I have a pandas DataFrame df
as follow :
siren ratio
1 20
2 25
1 40
3 16
3 19
4 35
My goal is to have a df2
with only siren whom ratio value is above 30 at least one time as follow :
siren ratio
1 20
1 40
4 35
Today, I do it in two steps :
First, I use a filter to get all the uniques siren with a value above 30 :
value_30 = df[df["ratio"] > 30]["siren"].unique()
Then, I use value_30 as a list in order to filter my df, and to get my df2.
However, I'm not satisfied with this solution and I think there are a most pythonic way to do this. Any idea ?

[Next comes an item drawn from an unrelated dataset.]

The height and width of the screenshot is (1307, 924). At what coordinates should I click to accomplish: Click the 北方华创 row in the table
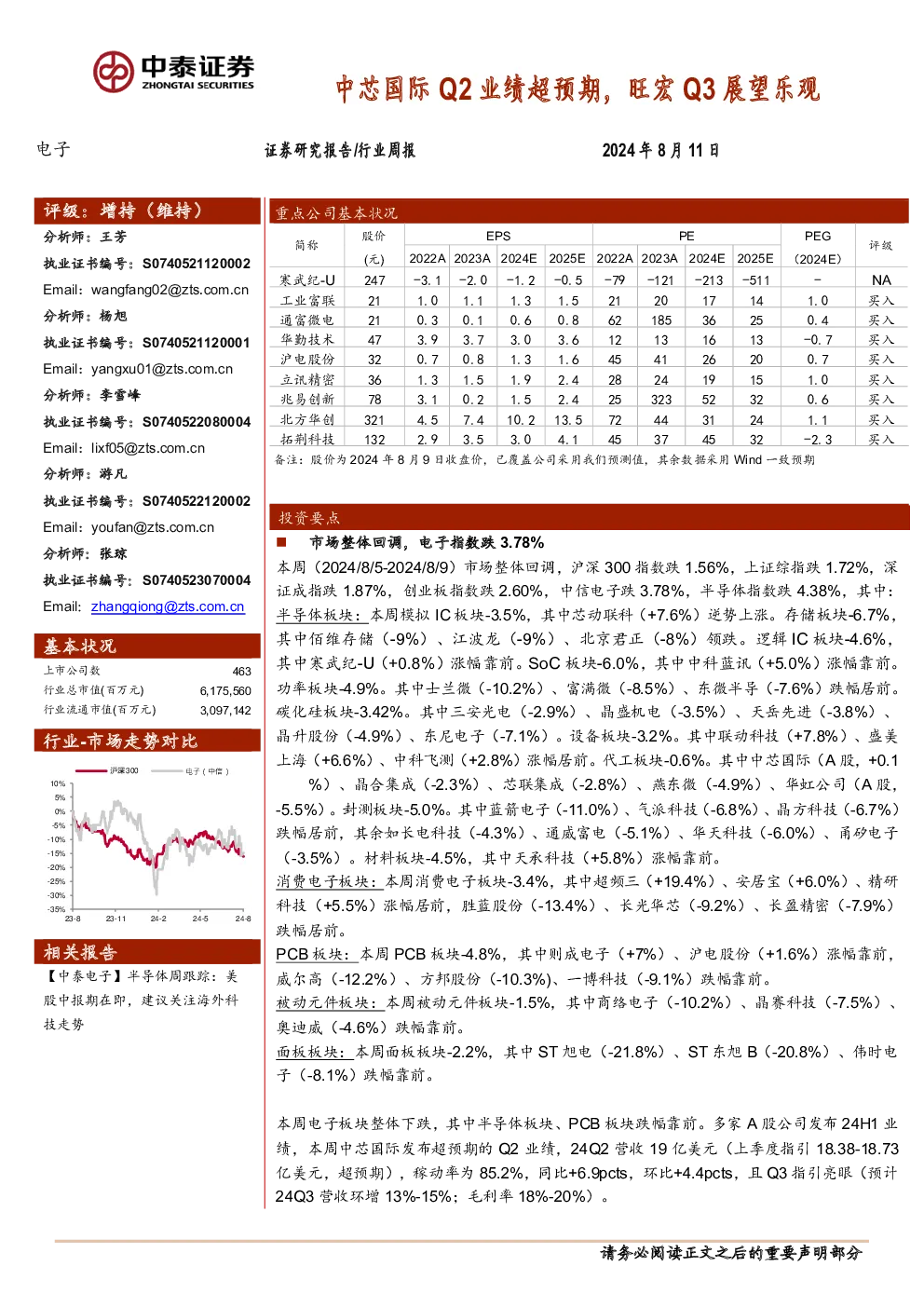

CodePudding user response:
Try with groupby
and transform
:
value_30 = df[df.groupby("siren")["ratio"].transform("max")>30]
>>> value_30
siren ratio
0 1 20
2 1 40
5 4 35
CodePudding user response:
Use groupby.filter
res = df.groupby(df.siren).filter(lambda x: x["ratio"].max() > 30)
print(res)
Output
siren ratio
0 1 20
2 1 40
5 4 35
CodePudding user response:
df[df['ratio'].gt(30).groupby(df['siren']).transform('max')]
siren ratio
0 1 20
2 1 40
5 4 35